## Complete the following
a) In the preface text on analyzing Verdi's operas, where and in what year were the four talks given?
b) Resume the preface text on analyzing Verdi's operas, continuing from its last sentence.

This book has its origins in a series of four talks that I had the privilege of giving at the Université de Montréal in 2011 in the context of the annual Conférences de prestige organized at the Faculté de musique since 2008. Each year features a writer from a different branch of music research who discusses a broad area of inquiry within her or his specialty. The first title—proposed by Jean-Jacques Nattiez who founded the event and organized it until 2012—was nothing less ambitious than “How to Analyze Opera.” Because the field of opera is large and includes repertories that I do not necessarily know very well, I reduced the object of study to the analysis of Italian opera and then, for the book in the French language developed from the lectures (and published in 2017), further still to Verdi. Although many composers from the baroque to the twentieth century made an appearance during the talks, Verdi's name surfaced the most. From the perspective of the performance record, this may not seem surprising as his operas are performed internationally more than those of any other composer, 50 percent more than the works of his closest rivals Mozart and Puccini, year after year according to operabase.com. The extent of exposure recalls the omnipresence of Beethoven and Brahms in the symphonic repertory, or the importance of Bach and Handel in the baroque repertory.

## Provided data
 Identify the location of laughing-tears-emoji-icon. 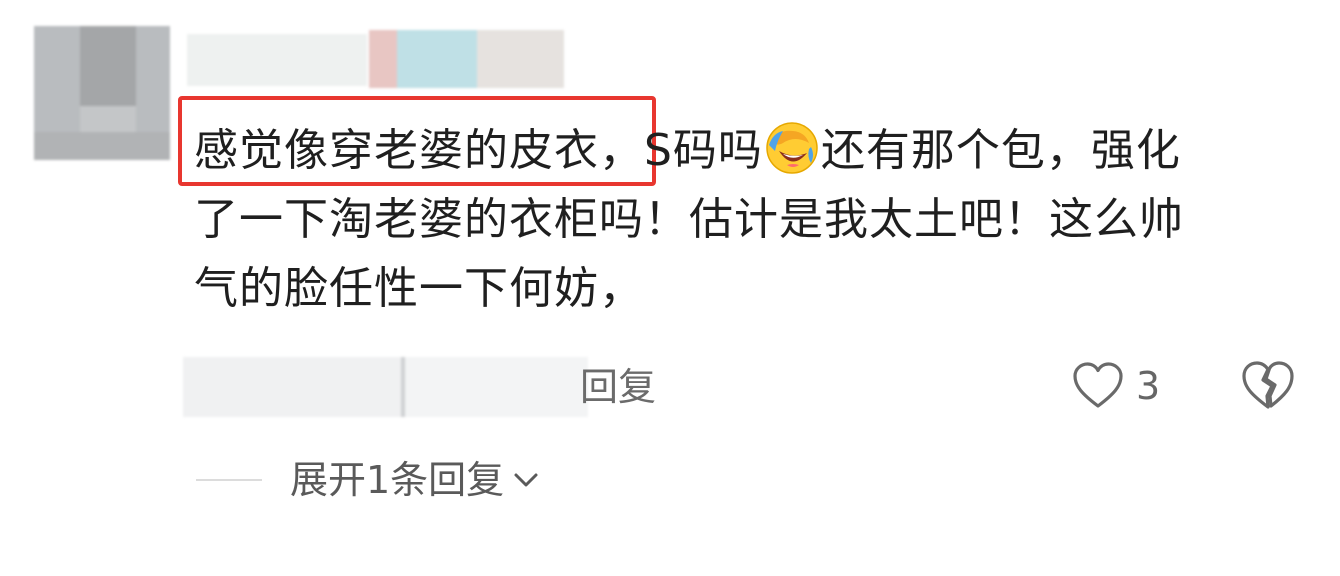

## Answers to each task
a) At the Université de Montréal in 2011.

b)
For many years, however, ubiquity in performance was not reflected in international research and criticism, where Verdi had a limited place for reasons rooted in the discipline of musicology. In the flowering of the discipline after World War II, attention in most subdisciplines—from source studies to style studies—focused on certain consecrated eighteenth- and nineteenthcentury German and Austrian masters, and the major figures of the Middle Ages and Renaissance. The legitimation of music scholarship within the academy occurred with a relatively narrow repertorial base. Then, as music departments became larger and researchers more numerous and as the range of acceptable research subjects became larger and the need for wider repertorial and cross-cultural scope more urgent, scholarly interest in nineteenthcentury Italian opera composers, colored by populism and market, flowered impressively. An explosion of research interest in Verdi in the 1970s included the work of Philip Gossett, Pierluigi Petrobelli, Julian Budden, David Rosen, Martin Chusid, Marcello Conati, Lorenzo Bianconi, and Anselm Gerhard, among many others.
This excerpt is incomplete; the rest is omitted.